### DIRECTIONS FOR THIS TASK
Going line by line through the records below, count those with the word "input" and give only the count.

### RECORDS FOR THIS EXERCISE
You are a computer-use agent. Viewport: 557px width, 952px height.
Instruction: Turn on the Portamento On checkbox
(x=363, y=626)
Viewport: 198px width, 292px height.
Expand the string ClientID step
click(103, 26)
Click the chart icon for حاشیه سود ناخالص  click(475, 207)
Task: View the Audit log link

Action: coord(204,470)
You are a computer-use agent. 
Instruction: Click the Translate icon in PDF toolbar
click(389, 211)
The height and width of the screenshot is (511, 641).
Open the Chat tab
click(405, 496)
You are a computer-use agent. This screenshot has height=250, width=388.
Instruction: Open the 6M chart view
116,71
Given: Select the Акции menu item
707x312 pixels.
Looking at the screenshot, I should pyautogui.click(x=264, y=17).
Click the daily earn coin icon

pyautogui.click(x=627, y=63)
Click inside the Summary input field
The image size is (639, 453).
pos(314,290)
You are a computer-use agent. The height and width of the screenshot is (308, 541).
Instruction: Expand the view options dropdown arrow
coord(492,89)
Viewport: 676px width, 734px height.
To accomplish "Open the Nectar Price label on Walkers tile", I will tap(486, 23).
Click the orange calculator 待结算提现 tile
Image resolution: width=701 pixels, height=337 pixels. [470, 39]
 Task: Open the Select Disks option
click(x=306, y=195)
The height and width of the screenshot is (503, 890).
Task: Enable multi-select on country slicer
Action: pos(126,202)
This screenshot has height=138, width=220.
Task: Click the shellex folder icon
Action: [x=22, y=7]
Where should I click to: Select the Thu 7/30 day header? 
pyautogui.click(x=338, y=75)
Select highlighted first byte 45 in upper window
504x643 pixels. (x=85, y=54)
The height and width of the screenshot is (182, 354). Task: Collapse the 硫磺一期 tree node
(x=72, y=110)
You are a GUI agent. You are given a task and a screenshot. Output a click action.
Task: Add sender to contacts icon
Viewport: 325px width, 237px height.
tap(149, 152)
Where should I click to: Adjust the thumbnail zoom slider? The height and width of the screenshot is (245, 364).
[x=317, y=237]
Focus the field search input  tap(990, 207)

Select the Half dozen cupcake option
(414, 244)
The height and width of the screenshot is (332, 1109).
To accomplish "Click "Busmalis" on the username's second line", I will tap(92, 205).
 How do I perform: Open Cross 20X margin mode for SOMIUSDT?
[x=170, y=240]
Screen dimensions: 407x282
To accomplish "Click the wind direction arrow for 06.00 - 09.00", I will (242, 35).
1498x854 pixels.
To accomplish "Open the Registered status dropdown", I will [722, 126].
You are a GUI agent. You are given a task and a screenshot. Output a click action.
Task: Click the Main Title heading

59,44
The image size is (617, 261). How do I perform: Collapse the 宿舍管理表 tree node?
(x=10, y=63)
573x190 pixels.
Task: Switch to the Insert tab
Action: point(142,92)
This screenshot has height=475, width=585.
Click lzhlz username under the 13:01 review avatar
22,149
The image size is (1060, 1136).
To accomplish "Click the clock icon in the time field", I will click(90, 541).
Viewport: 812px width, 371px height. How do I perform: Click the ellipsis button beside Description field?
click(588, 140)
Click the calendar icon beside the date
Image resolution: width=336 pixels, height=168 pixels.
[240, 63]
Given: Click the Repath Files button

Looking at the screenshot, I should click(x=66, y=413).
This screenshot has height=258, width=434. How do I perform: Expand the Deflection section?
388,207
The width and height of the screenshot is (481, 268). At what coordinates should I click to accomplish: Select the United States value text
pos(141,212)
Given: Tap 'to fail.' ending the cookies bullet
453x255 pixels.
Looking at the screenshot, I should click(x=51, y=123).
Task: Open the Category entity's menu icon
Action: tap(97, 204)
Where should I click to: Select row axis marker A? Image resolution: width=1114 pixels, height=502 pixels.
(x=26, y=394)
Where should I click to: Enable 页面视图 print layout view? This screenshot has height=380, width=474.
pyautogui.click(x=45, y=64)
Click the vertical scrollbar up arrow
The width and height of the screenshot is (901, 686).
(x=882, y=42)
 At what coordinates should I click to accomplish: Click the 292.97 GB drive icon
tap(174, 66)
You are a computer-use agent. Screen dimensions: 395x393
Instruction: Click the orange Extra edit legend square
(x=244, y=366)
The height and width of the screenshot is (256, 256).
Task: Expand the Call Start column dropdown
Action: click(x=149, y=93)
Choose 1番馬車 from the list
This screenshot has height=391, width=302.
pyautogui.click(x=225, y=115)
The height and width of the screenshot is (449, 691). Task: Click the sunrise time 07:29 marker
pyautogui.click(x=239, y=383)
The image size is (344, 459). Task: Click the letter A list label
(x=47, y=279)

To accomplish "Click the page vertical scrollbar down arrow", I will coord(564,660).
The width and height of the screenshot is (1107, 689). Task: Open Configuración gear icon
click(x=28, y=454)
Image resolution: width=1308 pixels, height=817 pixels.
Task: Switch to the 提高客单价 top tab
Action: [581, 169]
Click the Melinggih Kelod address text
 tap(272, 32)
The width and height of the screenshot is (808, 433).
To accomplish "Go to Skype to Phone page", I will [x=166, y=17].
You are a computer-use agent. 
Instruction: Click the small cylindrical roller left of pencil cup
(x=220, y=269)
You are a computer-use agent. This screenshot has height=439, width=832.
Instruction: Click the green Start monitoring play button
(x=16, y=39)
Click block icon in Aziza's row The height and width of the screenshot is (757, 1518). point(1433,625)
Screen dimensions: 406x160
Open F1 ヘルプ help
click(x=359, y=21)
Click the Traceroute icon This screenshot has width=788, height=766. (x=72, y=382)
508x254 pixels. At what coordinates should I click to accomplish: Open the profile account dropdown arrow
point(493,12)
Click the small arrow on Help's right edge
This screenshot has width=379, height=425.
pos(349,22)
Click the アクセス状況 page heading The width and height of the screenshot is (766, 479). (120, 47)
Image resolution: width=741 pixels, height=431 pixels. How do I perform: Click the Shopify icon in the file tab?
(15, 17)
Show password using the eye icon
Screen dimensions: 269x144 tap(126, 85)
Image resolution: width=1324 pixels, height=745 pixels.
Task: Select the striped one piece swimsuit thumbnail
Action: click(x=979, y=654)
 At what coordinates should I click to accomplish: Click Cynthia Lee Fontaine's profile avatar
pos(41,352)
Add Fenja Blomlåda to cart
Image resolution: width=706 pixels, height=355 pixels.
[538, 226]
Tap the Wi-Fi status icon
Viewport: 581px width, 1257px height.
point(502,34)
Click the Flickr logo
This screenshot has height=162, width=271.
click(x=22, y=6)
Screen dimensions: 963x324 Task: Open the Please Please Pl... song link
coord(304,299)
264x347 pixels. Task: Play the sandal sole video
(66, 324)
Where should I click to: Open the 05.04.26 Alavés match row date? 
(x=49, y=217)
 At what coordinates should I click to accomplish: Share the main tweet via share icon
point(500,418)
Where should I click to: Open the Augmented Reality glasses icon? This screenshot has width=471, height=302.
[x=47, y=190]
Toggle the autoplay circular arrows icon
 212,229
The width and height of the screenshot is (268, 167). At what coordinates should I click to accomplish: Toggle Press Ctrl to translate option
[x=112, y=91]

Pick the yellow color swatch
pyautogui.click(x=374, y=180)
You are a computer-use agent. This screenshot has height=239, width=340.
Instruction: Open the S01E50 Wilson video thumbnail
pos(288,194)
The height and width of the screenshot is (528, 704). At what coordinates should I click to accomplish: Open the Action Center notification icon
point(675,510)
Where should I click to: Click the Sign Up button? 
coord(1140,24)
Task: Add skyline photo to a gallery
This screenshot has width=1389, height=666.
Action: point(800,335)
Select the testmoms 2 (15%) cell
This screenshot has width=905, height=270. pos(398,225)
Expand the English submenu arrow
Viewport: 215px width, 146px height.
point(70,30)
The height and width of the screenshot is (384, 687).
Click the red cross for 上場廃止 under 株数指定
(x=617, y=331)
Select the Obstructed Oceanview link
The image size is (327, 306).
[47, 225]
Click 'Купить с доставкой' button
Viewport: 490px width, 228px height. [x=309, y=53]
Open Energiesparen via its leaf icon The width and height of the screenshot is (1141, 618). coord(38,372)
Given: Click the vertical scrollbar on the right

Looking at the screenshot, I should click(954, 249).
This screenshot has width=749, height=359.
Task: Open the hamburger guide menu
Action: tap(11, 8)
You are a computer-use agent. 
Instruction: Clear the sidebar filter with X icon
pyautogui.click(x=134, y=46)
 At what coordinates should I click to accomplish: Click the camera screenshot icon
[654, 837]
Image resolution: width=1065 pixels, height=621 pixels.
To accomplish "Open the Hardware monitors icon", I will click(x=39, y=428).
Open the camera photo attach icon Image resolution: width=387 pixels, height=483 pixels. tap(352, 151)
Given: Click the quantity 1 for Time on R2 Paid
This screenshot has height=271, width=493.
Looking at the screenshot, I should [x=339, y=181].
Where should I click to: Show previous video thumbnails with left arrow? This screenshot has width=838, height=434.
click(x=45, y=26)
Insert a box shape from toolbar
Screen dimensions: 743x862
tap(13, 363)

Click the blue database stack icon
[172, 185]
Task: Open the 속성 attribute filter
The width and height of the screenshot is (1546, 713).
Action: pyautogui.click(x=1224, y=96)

### OUTPUT FOR THIS EXERCISE
2